Wasn’t it dull that afternoon! I took old Duffham’s physic, and drank the tea Hannah brought me, and was hot, and restless, and sick. Never a soul to talk to; never a book to read—my eyes and head ached too much for that; never a voice to be heard. Most of the servants were out; all of them, for what I knew, except Hannah; and I was fit to die of weariness. At dusk I went up to the nursery. Hannah was not there. The fire was raked—if you understand what that means, though it is generally applied only to kitchen fires in our county—which proved that she was off somewhere on a prolonged expedition. Even old Hannah’s absence was a disappointment. I threw myself down on the faded sofa at the far end of the room, and, I suppose, went to sleep.

For when I became alive again to outward things, Hannah was seated in one chair at the fire, cracking up the coal; Molly, the cook with the sharp tongue and red-brown eyes, in another.

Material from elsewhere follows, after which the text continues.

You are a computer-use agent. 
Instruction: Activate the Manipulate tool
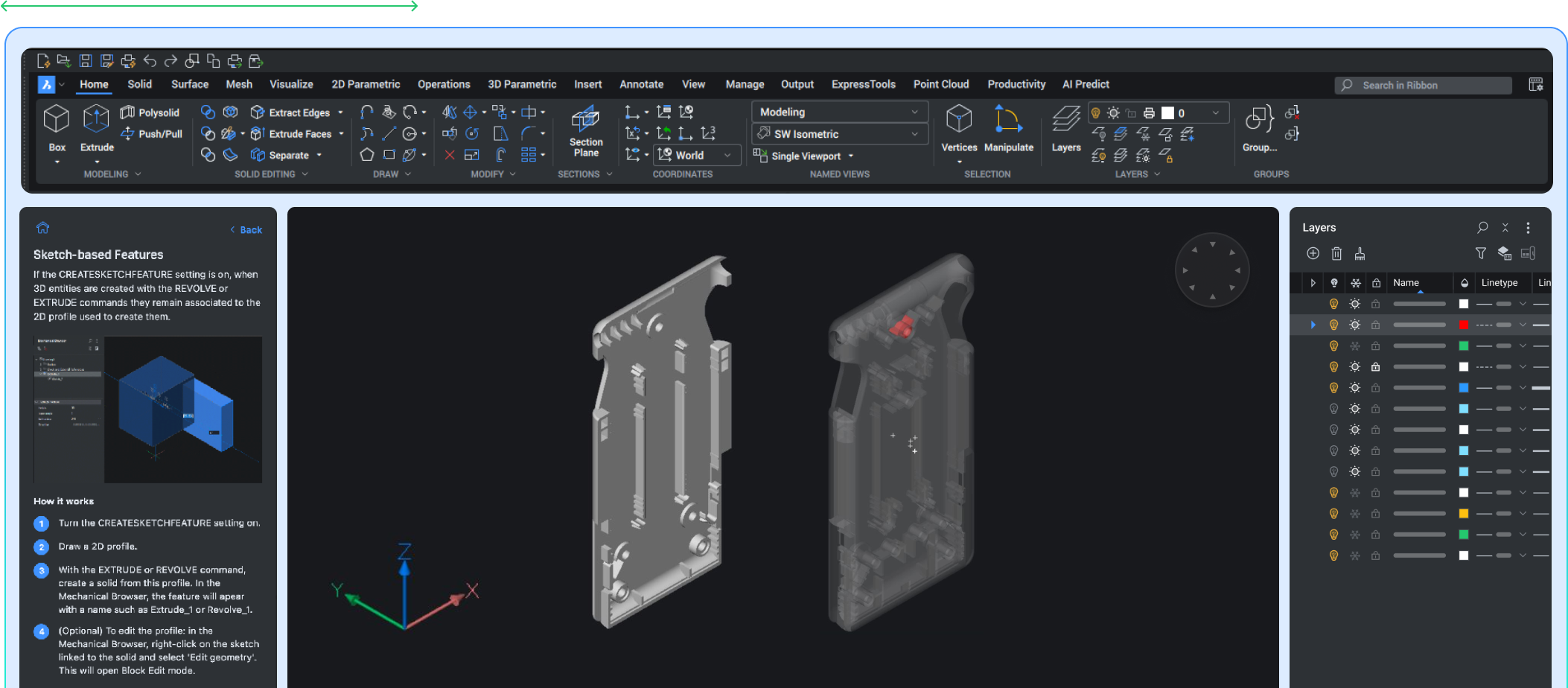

It was dark and late; my head ached awfully, and I wished them and their clatter somewhere. They were talking of St. Mark’s Eve, and its popular superstition. Molly was telling a tale of the past, the beginning of which I had not heard.

“I can’t believe it,” exclaimed Hannah; “I can’t believe that the shadows come.”

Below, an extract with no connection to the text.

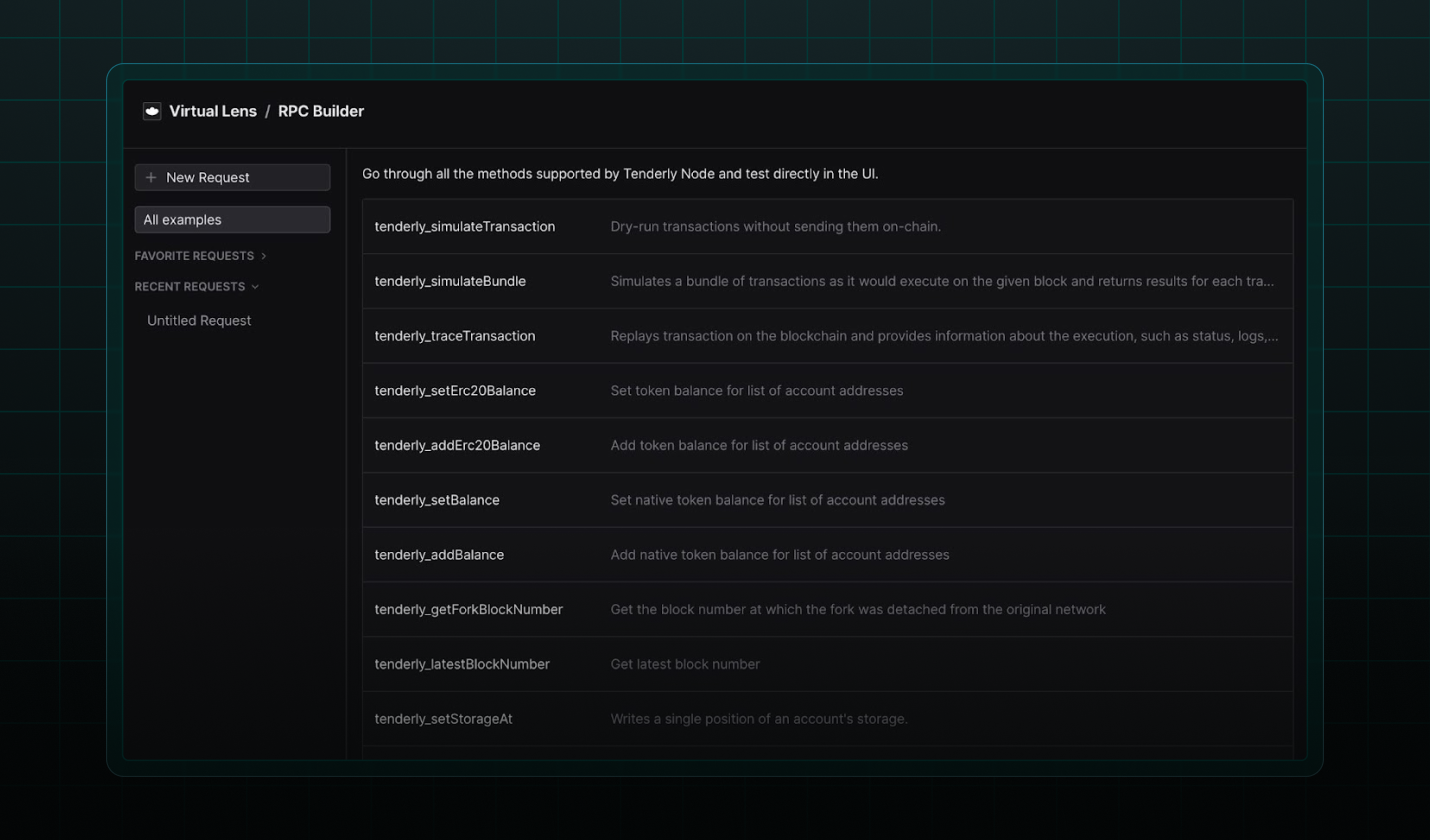Open the tenderly_simulateTransaction method
Image resolution: width=1430 pixels, height=840 pixels.
pyautogui.click(x=465, y=227)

“Did ye ever watch for ’em, woman?” asked Molly, who had been born in the North.

“No,” acknowledged Hannah.

“Then how can ye speak of what ye don’t know? It is as true as that you and me be a-sitting here. Two foolish, sickly girls they was, both of ’em sweet upon the same young man. Leastways, he was sweet upon both of them, the deceiver, which comes to the same thing. My sister Becky was five-and-twenty that same year; she had a constant pain and a cough, which some said was windpipe and some said was liver. The other was Mary Clarkson, who was subject to swimmings in the head and frightful dartings. Any way, they’d got no health to brag on, either of ’em, and they were just eat up with jealousy, the one of the other. Tom Town, he knew this; and he played ’em off again’ each other nicely, little thinking what his own punishment was to be.”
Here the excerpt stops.